Quantum Computation with Aharonov-Bohm Qubits

TL;DR

This paper explores the use of Aharonov-Bohm flux in mesoscopic rings as a basis for qubits, detailing how auxiliary levels enable fundamental quantum gate operations, with proposed realizations in quantum dot and vacancy structures.

Contribution

It introduces a novel qubit implementation using mesoscopic rings with Aharonov-Bohm flux and auxiliary levels for quantum gate operations, including specific physical realization proposals.

Findings

Auxiliary levels enable all fundamental quantum gates.

Proposed realization in quantum dots or vacancy structures.
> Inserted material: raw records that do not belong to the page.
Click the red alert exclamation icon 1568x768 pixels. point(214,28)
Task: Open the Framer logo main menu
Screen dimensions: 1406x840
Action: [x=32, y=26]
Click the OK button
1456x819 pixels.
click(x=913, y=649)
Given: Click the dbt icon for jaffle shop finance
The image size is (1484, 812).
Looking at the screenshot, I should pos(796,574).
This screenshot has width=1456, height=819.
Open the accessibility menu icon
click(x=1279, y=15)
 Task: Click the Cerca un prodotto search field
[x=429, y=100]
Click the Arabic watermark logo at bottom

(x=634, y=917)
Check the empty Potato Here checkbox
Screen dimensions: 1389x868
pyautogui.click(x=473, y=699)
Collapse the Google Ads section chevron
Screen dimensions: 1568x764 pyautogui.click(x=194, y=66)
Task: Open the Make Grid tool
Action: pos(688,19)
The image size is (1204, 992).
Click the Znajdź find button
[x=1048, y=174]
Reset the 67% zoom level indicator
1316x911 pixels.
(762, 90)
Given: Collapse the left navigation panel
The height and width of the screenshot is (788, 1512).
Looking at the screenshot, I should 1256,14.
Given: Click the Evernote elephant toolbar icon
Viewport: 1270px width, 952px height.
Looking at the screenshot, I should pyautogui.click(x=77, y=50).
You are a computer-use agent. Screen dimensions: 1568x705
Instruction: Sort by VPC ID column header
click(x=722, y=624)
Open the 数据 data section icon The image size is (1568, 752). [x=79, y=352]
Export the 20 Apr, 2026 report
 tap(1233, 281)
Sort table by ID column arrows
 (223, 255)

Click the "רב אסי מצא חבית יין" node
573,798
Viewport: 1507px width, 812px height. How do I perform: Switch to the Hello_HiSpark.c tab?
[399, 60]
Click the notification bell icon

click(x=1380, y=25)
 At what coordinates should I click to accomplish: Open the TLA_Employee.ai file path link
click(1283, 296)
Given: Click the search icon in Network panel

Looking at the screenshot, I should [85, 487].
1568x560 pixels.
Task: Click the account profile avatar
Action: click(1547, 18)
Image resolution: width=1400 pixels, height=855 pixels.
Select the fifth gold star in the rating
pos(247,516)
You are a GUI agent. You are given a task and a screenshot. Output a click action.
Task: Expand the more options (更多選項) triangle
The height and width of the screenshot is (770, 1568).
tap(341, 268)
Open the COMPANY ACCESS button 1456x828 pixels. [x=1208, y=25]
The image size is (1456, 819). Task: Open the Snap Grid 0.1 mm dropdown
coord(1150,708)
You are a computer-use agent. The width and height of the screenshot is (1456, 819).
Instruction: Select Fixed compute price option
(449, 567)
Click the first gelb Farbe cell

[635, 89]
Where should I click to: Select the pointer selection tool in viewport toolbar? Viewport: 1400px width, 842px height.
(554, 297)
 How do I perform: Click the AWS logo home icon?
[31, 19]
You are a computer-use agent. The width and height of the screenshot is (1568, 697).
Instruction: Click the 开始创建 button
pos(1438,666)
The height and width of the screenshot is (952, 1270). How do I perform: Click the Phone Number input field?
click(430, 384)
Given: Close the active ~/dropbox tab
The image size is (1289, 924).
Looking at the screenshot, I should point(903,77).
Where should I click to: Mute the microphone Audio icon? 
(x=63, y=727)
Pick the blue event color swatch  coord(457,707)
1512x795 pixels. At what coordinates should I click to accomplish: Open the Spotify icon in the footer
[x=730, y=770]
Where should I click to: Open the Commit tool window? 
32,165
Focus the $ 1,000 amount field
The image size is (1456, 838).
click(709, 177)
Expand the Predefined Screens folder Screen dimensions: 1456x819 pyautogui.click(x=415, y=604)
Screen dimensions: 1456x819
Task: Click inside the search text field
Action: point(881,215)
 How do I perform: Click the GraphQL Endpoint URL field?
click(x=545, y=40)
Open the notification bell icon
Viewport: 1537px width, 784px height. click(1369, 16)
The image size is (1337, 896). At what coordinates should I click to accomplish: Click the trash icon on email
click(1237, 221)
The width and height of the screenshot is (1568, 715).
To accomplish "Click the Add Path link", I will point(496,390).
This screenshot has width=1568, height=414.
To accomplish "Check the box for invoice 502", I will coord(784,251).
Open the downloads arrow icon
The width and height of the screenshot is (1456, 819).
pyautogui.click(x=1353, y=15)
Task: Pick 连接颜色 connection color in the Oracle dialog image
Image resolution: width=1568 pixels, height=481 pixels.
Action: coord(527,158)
Feasibility of using Aharonov-Bohm flux for qubit control.

Abstract

We analyze the posibility of employing the mesoscopic-nanoscopic ring of a normal metal in a doubly degenerate persistent current state with a third auxihilary level and in the presence of the Aharonov-Bohm flux equal to the half of the normal flux quantum $\hbar c/e$ as a qubit. The auxiliary level can be effectively used for all fundamental quantum logic gate (qu-gate) operations which includes the initialization, phase rotation, bit flip and the Hadamard transformation as well as the double-qubit controlled operations (conditional bit flip). We suggest a tentative realization of the mechanism as either the mesoscopic structure of three quantum dots coherently coupled by mesoscopic tunnelling in crossed magnetic and electric fields, or as a nanoscopic structure of triple anionic vacancy (similar to $F_3$ centers in alkali halides) with one trapped electron in one spin projection state.